Customization & Symbols Key
Every exemplar language block uses placeholder symbols where state-specific information must be inserted. Use this key to ensure no placeholder is missed in the final document.
See the Language Legend section for the complete Customization Symbols Key, including all placeholders and example replacements.
Minimum Compliance Requirements
Commitments that the state Department of Education will not negotiate. Vendors who decline any MCR are disqualified before substantive evaluation begins.
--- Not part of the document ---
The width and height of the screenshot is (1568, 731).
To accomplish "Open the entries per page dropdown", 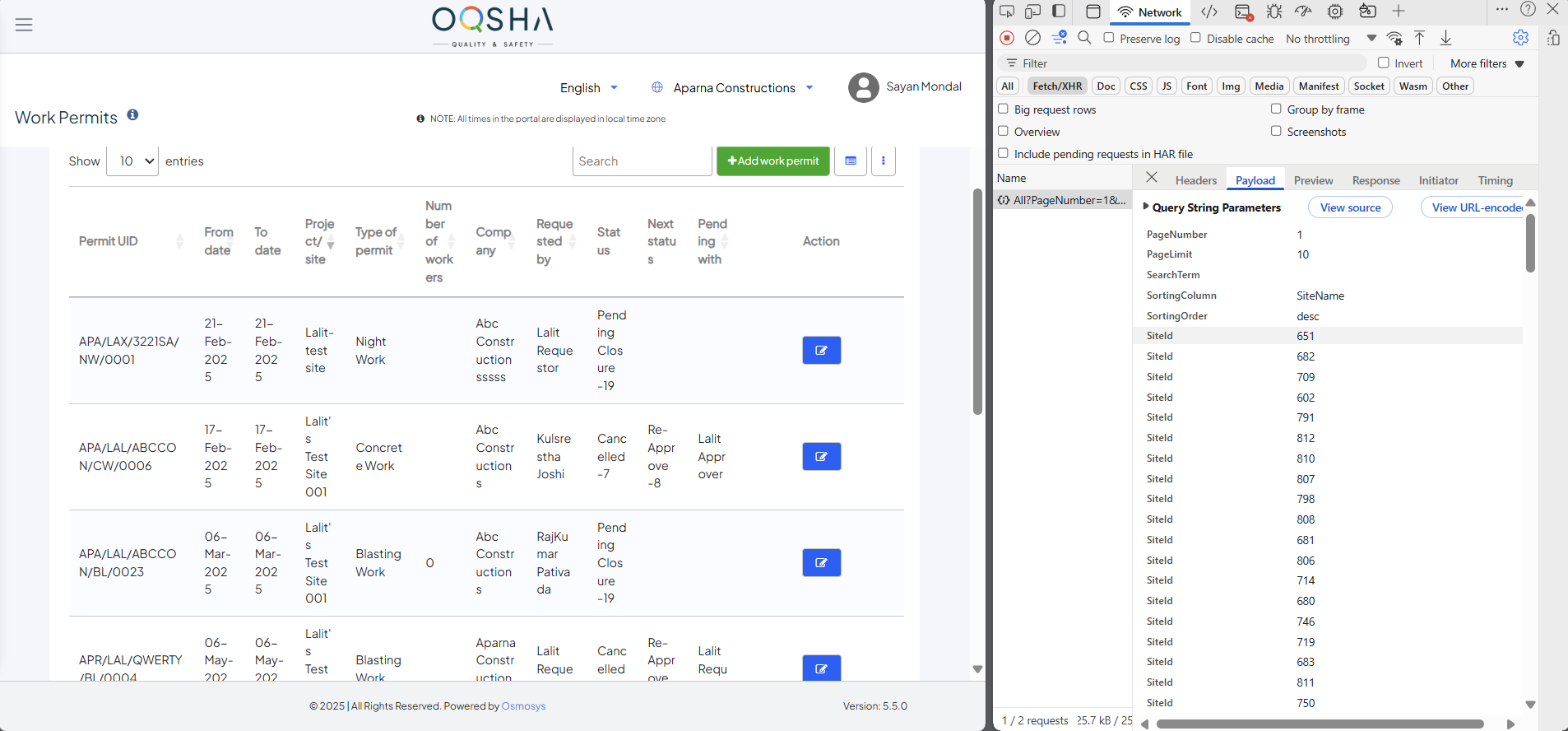I will tap(132, 161).
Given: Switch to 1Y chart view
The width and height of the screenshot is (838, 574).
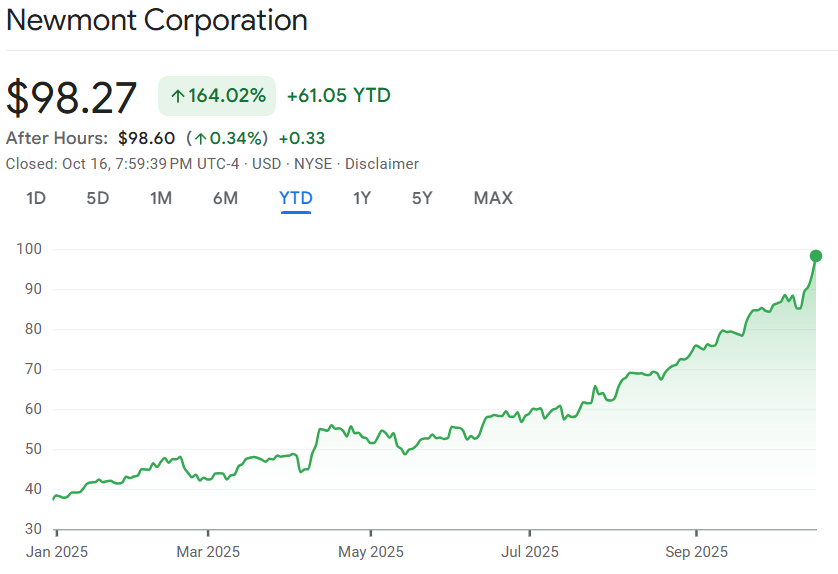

How these requirements operate: The MCRs are scored as a single binary: accept or decline. A vendor who accepts every MCR proceeds to substantive scoring; a vendor who declines any MCR does not. Vendors may propose stricter language — they may not propose weaker language. This section applies at all three tiers.
Vendor Attestation Checklist
This checklist mirrors the Vendor Attestation Form. A signed Vendor Attestation is a condition of bid eligibility.
Procurement Process and Timeline
This chapter outlines the procurement process for the statewide assessment system and provides a detailed timeline and key dates.
Purpose of the Procurement
This section should outline the state's purpose of seeking proposals from qualified vendors to develop, implement, and maintain a comprehensive statewide assessment system. This system will be a critical tool for measuring student achievement, informing instructional practices, and ensuring accountability across the state's educational landscape.
Process Overview
To facilitate a fair and transparent evaluation of all submissions, the procurement process will follow a competitive sealed proposal method.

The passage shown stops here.